Baile é coisa do demônio, nos dizia nosso pai beato religioso. Tínhamos a vontade do prazer da festa. Nos dias atuais as comunidades vivem o regozijo da multidão e da harmonia. Estamos nos morros do Rio de Janeiro. Num desses encontros festivos que admirei de perto, havia um corpo único em massa compacta de frenesi em requebros à vida. As almas dançam e cantam, inventam seus ritmos, suas fugas com prazeres. Vamos celebrar. É um gesto desde os nossos antepassados; louvar às estrelas, aos Deuses, aos mistérios. Miriã dançou diz a Bíblia.* O morro então festeja porque vive, por viver. A celebração do grupo, do corpo, no ritual. Assim como nosso pai a polícia veio subindo proibindo, negando o casamento e o gozo dos gestos com o barulho em volume.
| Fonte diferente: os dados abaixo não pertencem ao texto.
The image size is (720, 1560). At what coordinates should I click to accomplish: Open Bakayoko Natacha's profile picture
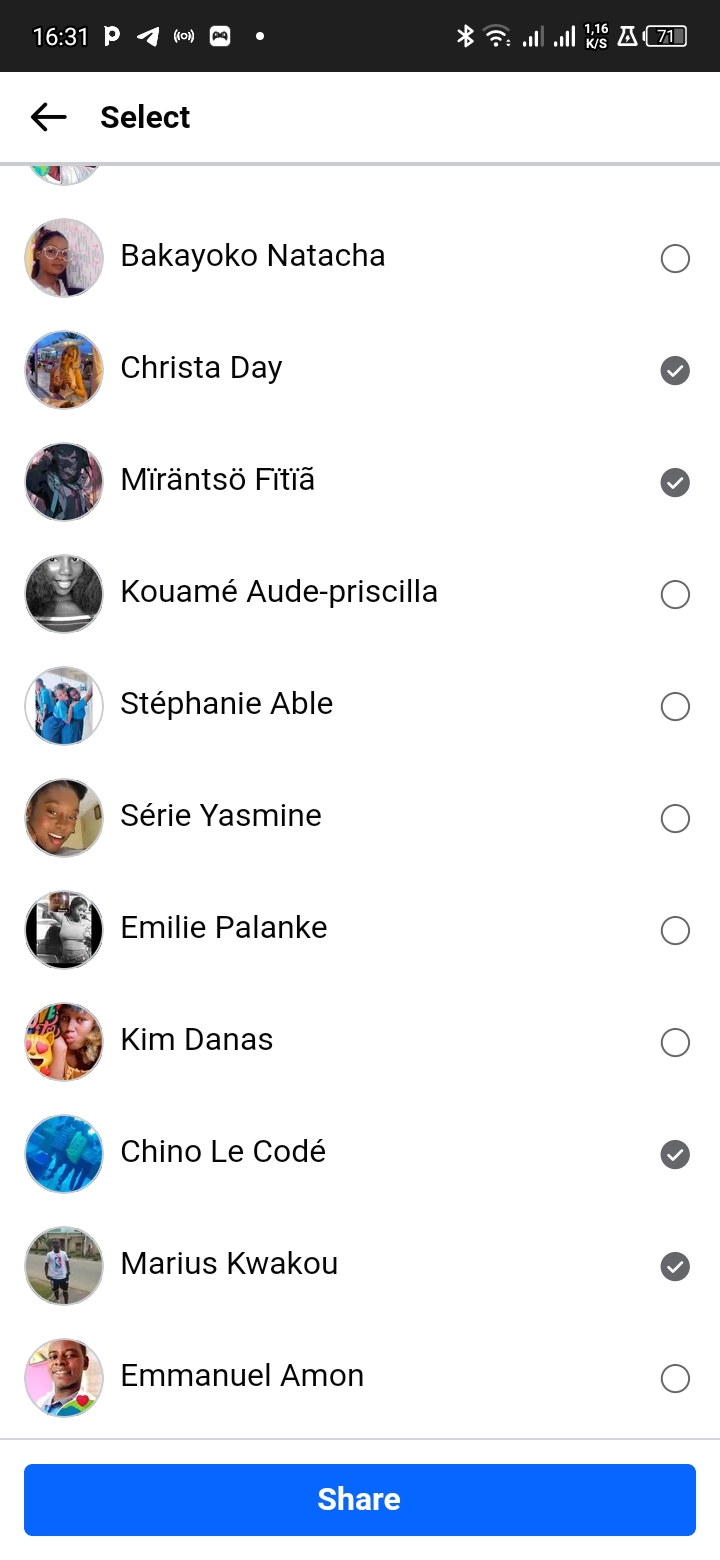(x=64, y=258)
Música e dança, artes do sagrado, mas foram virando crime. Nem no asfalto* quase não dançamos mais.

Notas:

Na Bíblia, em Êxodo capítulo 15, versículo 20. Na tradução de João Ferreira de Almeida.

Asfalto: as partes urbanizadas da cidade, com ruas calçadas e demais serviços públicos; geralmente nas áreas baixas e de fácil acesso.